From the line below that contains "Viewport: 671px width, 483px" to the line that contains "This screenshot has height=322, width=980.", repeat every line exactly, both ends included, and nothing else.

PROVIDED DATA:
● ● ● ●

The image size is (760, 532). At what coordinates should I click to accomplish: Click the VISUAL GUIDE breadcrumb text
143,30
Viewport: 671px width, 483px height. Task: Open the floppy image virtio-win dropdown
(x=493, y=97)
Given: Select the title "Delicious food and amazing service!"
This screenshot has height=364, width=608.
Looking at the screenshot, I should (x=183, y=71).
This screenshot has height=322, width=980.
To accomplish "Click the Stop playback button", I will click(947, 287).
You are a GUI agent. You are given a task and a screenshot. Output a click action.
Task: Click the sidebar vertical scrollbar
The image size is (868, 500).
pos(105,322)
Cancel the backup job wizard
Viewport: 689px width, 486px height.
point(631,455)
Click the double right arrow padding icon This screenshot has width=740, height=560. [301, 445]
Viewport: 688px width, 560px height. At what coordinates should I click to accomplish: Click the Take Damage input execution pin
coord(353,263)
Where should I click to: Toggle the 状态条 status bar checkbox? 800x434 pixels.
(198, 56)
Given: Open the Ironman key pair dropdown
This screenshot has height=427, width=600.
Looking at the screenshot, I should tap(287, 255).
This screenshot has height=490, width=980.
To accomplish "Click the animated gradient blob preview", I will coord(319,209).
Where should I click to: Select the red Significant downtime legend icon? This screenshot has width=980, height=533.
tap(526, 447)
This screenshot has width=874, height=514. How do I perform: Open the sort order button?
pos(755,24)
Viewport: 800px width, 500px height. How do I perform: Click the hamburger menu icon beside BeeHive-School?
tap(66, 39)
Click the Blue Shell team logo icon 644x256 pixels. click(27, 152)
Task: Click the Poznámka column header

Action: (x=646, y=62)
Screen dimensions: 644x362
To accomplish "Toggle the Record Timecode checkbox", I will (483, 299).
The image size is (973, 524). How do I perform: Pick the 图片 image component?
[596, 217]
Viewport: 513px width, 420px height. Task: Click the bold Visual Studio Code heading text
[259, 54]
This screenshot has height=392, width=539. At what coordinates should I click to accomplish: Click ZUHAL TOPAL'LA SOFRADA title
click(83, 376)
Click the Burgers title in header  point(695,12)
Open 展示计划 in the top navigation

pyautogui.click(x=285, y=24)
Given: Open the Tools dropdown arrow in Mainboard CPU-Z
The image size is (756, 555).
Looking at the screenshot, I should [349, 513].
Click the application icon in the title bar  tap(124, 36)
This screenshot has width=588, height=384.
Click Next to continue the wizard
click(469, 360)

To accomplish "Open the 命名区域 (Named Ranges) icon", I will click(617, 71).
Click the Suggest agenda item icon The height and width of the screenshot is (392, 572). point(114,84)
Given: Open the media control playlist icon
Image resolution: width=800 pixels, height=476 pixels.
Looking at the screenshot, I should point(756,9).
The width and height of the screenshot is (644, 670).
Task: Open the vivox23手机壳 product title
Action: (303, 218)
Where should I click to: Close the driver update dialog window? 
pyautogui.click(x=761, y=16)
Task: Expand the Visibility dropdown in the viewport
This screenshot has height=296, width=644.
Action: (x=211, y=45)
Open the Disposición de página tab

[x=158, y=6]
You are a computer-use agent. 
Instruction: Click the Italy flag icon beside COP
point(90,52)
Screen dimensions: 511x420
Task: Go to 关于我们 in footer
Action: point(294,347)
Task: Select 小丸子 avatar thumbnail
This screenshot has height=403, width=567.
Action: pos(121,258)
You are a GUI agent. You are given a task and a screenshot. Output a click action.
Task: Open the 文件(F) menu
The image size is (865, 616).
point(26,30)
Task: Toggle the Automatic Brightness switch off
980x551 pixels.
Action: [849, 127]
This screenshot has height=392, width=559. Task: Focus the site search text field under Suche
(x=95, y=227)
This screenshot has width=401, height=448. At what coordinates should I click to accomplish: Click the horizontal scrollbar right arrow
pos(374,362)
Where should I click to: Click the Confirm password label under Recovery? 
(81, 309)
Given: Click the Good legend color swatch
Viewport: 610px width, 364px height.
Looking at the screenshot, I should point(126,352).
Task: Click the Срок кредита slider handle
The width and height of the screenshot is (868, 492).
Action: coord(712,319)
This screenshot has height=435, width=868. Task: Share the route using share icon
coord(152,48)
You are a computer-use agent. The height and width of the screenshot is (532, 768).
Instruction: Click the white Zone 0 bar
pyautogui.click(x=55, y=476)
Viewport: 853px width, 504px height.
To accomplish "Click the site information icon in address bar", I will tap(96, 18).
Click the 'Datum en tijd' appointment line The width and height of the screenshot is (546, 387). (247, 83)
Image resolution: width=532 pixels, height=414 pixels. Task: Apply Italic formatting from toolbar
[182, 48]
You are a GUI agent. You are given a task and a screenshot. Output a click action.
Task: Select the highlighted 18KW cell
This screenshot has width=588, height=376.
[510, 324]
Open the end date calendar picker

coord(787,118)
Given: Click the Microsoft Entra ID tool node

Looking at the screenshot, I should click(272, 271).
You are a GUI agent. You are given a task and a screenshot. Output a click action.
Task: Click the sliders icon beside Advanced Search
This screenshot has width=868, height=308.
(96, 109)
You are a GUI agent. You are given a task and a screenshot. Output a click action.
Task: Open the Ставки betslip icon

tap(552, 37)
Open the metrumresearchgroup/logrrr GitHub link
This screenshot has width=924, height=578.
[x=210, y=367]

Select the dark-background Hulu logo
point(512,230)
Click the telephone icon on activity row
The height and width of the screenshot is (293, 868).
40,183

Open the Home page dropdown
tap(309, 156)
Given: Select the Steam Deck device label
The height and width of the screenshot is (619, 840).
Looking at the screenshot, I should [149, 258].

● ● ● ●

RESPONSE TO THIS EXERCISE:
Viewport: 671px width, 483px height. Task: Open the floppy image virtio-win dropdown
(x=493, y=97)
Given: Select the title "Delicious food and amazing service!"
This screenshot has height=364, width=608.
Looking at the screenshot, I should (x=183, y=71).
This screenshot has height=322, width=980.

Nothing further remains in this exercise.